The hotel sector has had a difficult relationship with technology, but it’s starting to come together now, sort of. While I was waiting in an endless snaking queue to enjoy my seamless check-in experience in my Las Vegas hotel, I had time to contemplate how the technology is there, the appetite from investors is there, and yet there I still was, rummaging for the ID and credit card I had already uploaded online.
Why was I still standing there, enjoying the timeless friction of check-in, which unites us all? Maybe the problem is less about the product and the appetite and more about the capability to execute a plan and tie it back to the success metrics.
The event itself suggested that those on stage had at least been listening to those in the queue. Hyatt Hotels Corporation’s Mark Hoplamazian waxed lyrical about making the team member interface easier, hitting his stride about the importance of technology removing the image of guests speaking to the bowed foreheads of front desk staff stroking their keyboards. But when speaking to people in the field that use the systems, the frustrations are still there. It’s still far from three clicks.

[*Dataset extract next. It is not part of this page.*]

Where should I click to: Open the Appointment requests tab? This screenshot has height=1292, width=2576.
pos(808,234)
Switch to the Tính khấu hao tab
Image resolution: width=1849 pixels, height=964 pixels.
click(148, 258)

We are seeing more of a split between how technology is being used in the guest experience, with the select service model looking to enforce behaviour through technology, whereas the upscale was using it to enable choice. Isn’t that the core of hospitality, giving the guest what they want? It depends how much you’re paying.
Using technology to help reduce the number of foreheads you need behind the front desk was a pressing concern for all. We heard about one employer who has invested in the recruitment process, utilising WhatsApp for the application process in the hope of attracting younger team members.
As we have seen elsewhere in the workplace, appetite for flexibility was driving people’s choices about where to work. Aimbridge offered the chance to swap shifts to any hotel in the portfolio (within one region), making for a varied and adaptable job.
What remains an important point to emphasise is that most technology companies are looking at how to reduce the amount of human time spent on tasks to solve the recruitment process, when in fact that can never solve the problem. A smorgasbord of solutions must be blended instead. And one of those should be paying people more.
The drive to the cloud continues. Loews Hotels & Co highlighted its ambition of having zero servers on-site, something we have championed with the launch of NevayaOne, which means great TV services, but no room full of black boxes confusing those employees who should be bent over the front desk.
AI was, of course, the main topic of conversation, after ChatGPT caught everyone’s imagination earlier this year. Predominantly, hotels imagined it would allow them to cut staffing. In most cases the savvy hotels have been using AI for some time in the form of, for example, machine learning. I acknowledge that there are some brands doing some great things, but let’s keep the AI bubble as a future aspiration and focus on building the technology blocks first.